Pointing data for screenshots
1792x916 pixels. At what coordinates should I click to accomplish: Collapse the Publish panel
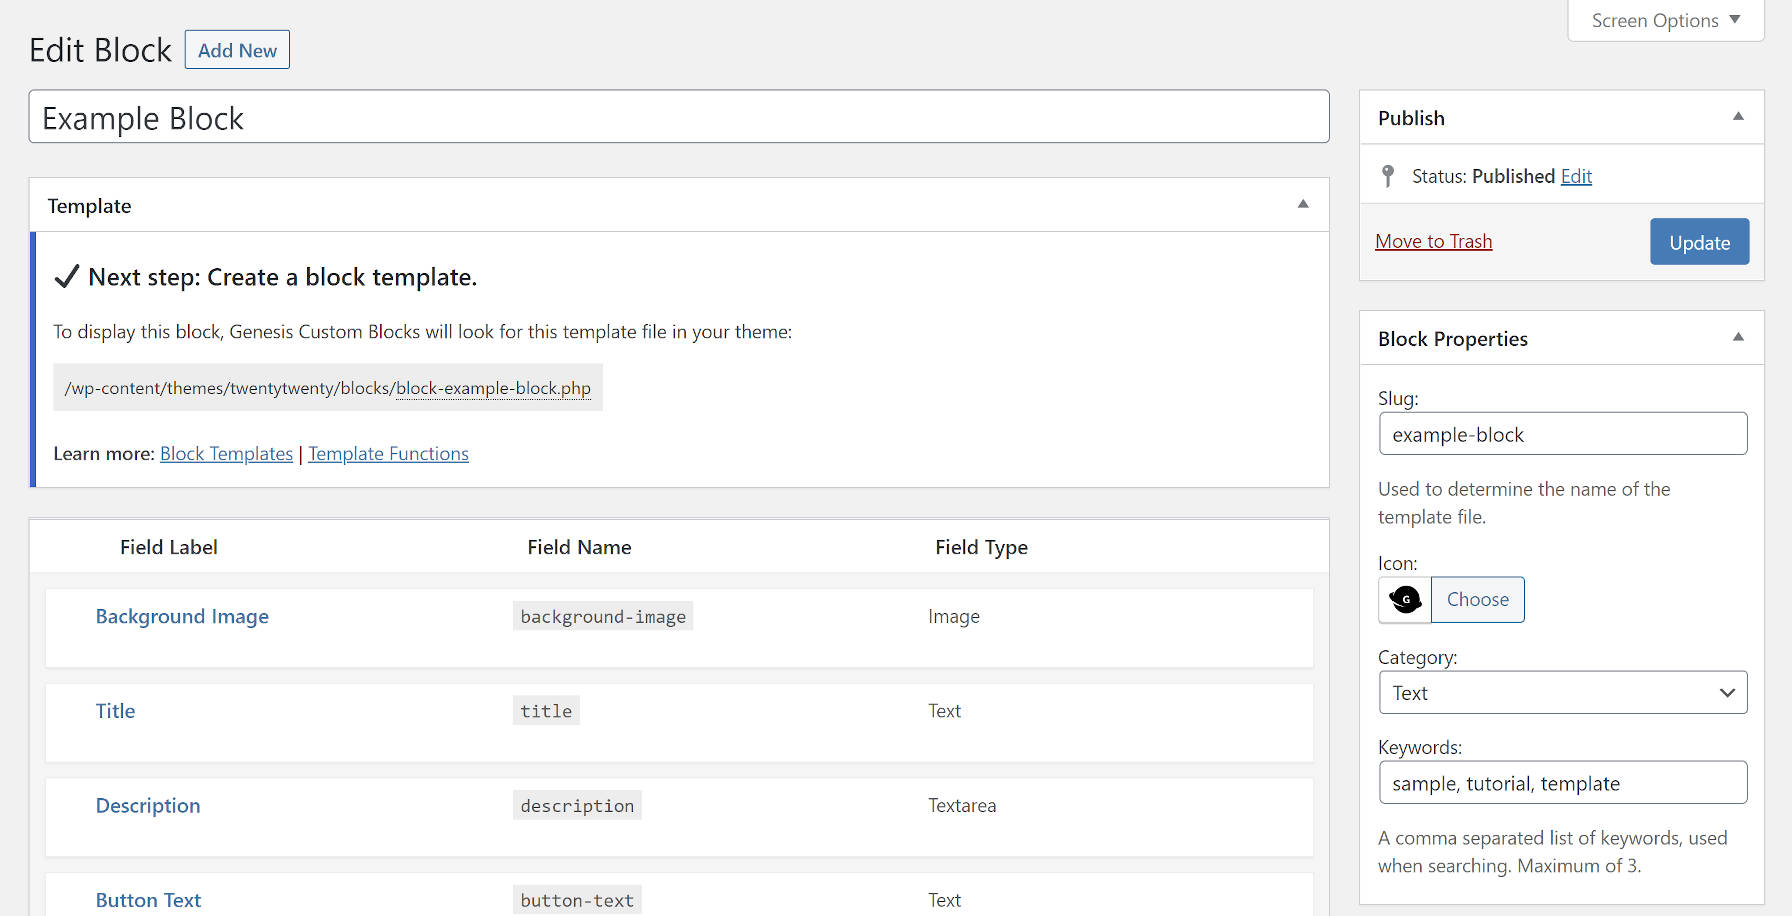click(x=1737, y=117)
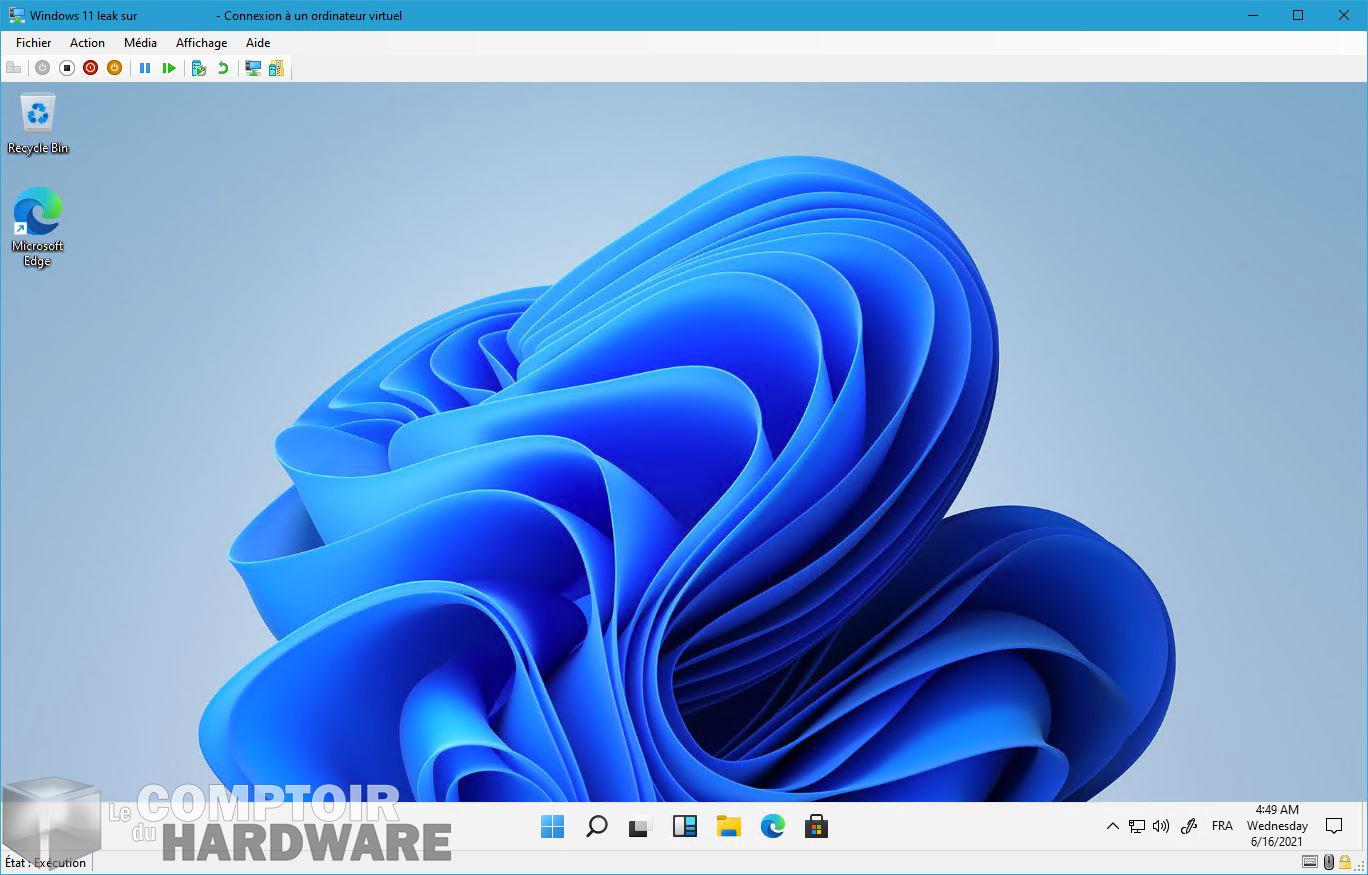This screenshot has height=875, width=1368.
Task: Click the Windows 11 Start button
Action: (x=552, y=826)
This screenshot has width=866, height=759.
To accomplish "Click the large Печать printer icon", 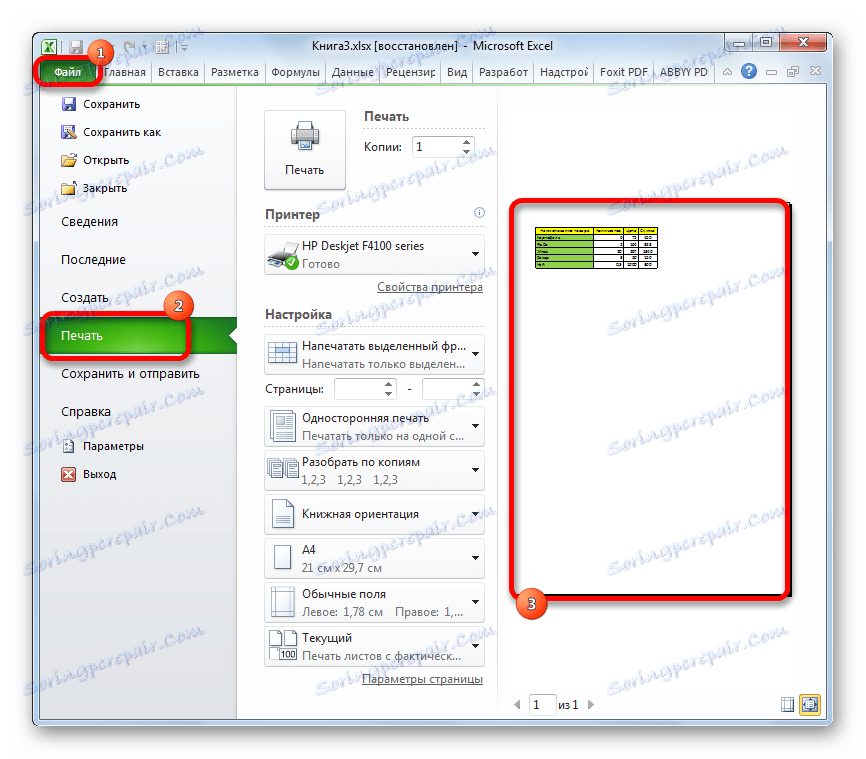I will coord(304,143).
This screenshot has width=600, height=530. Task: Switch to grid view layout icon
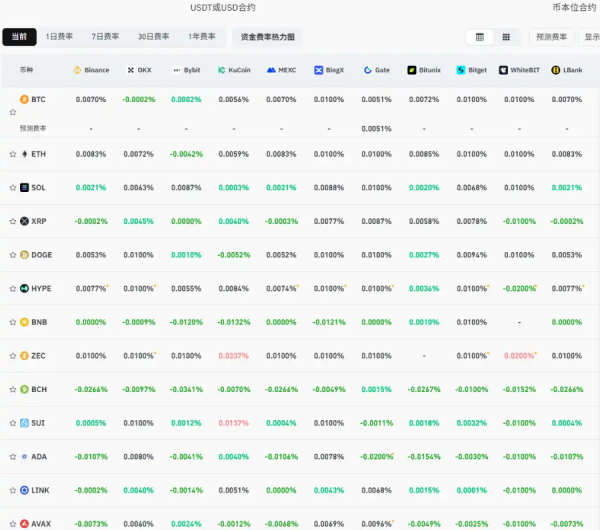(506, 37)
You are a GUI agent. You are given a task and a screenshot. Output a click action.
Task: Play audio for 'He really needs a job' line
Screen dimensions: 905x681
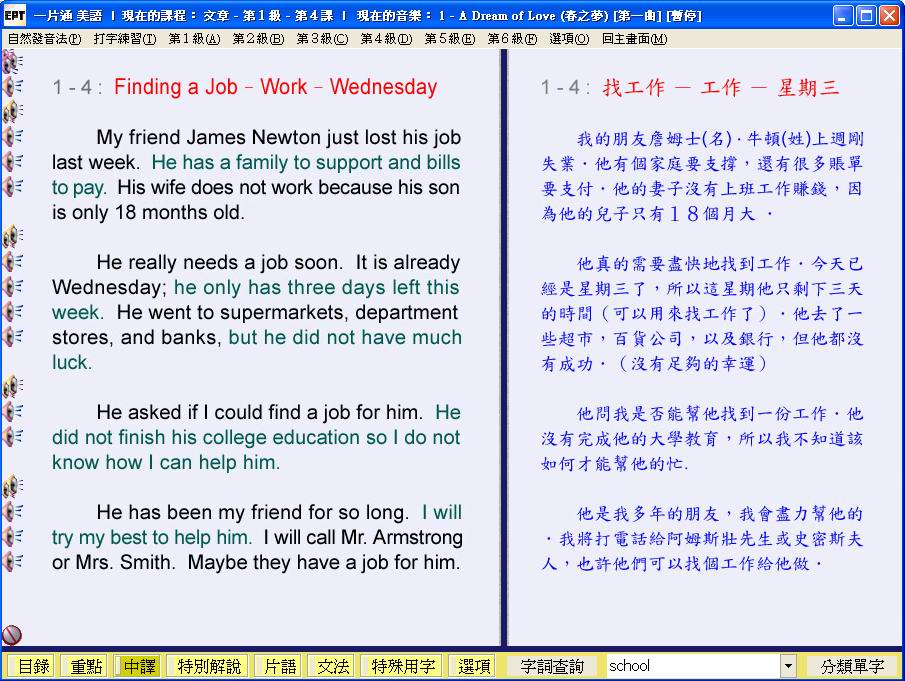point(13,262)
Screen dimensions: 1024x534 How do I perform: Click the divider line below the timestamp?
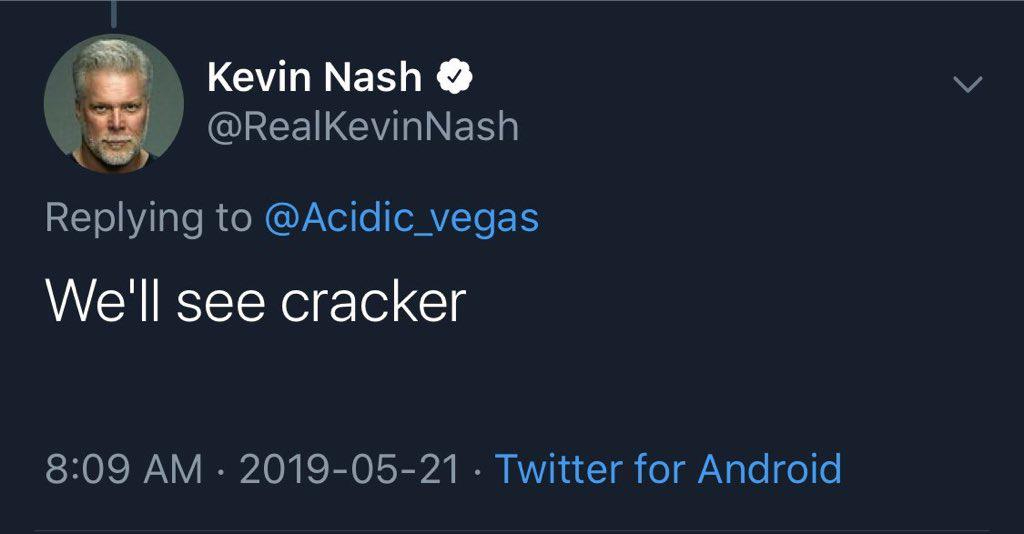(x=512, y=530)
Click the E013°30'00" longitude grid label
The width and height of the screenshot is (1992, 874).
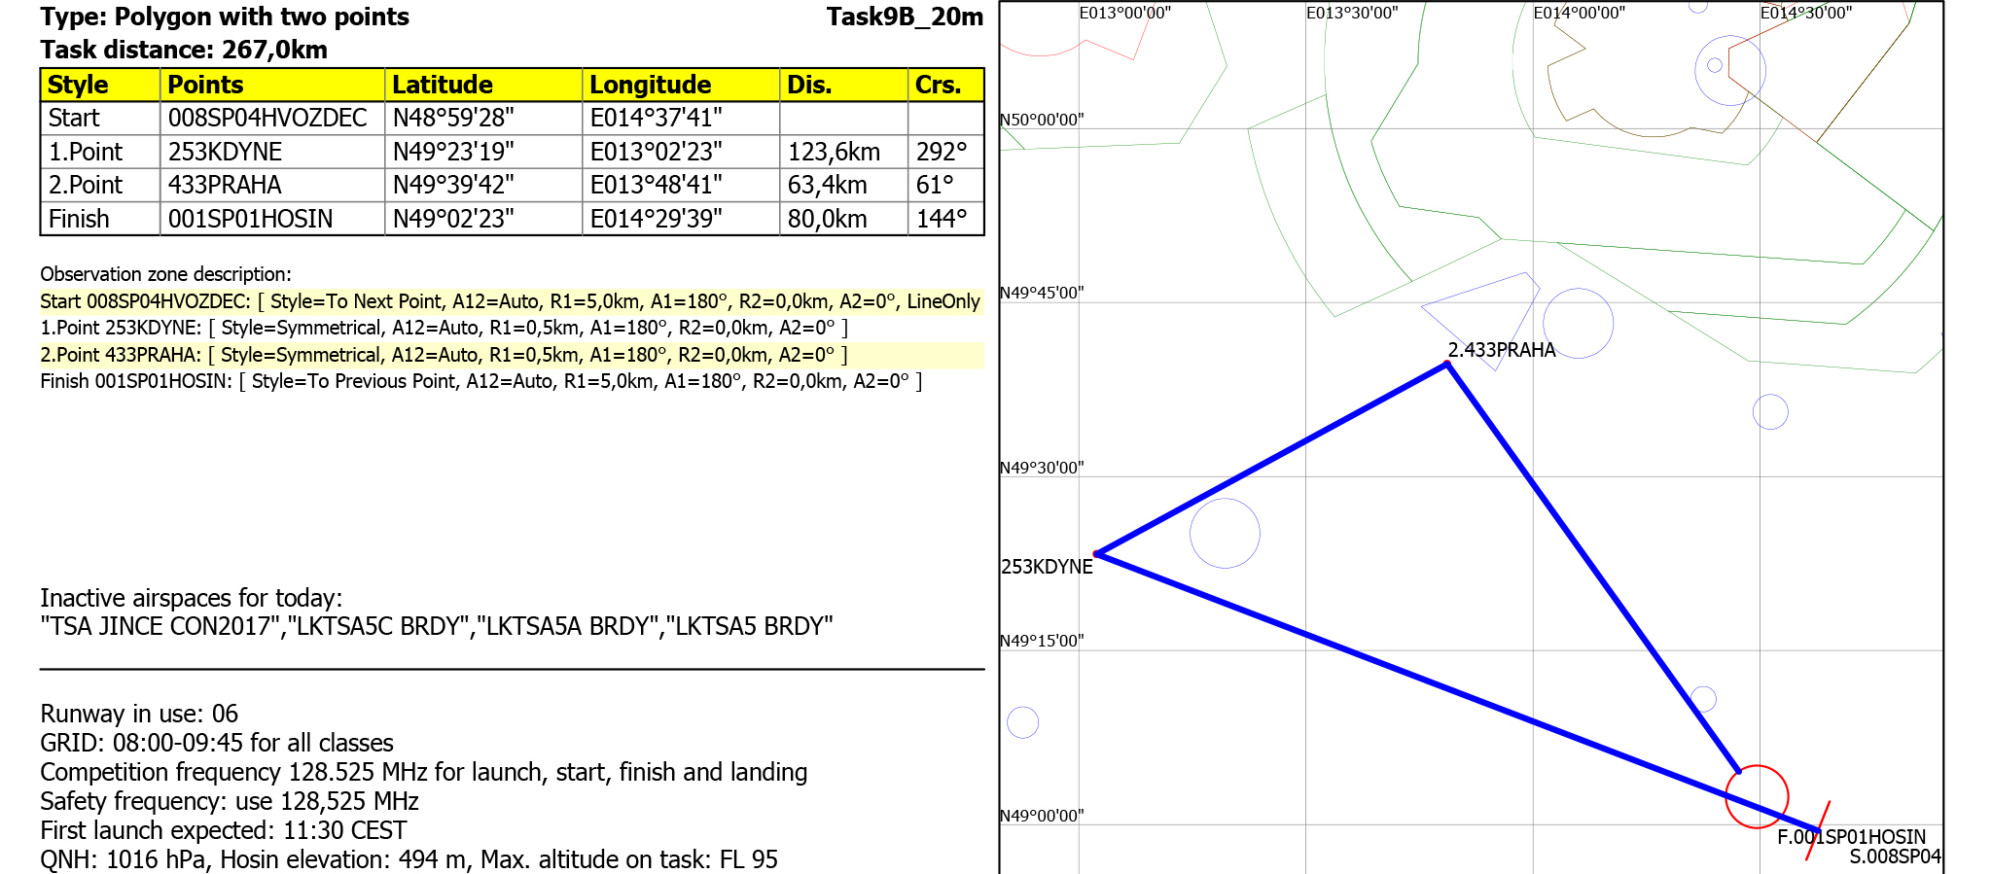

→ Directions: Output the lines of the data without changes, starting at the line that contains "Screen dimensions: 1024x534" and ending at the end of the data. Leave the pictures out of your answer.

→ The reply:
Screen dimensions: 1024x534 How do I perform: Click the divider line below the timestamp?
(x=512, y=530)
Click the E013°30'00" longitude grid label
The width and height of the screenshot is (1992, 874).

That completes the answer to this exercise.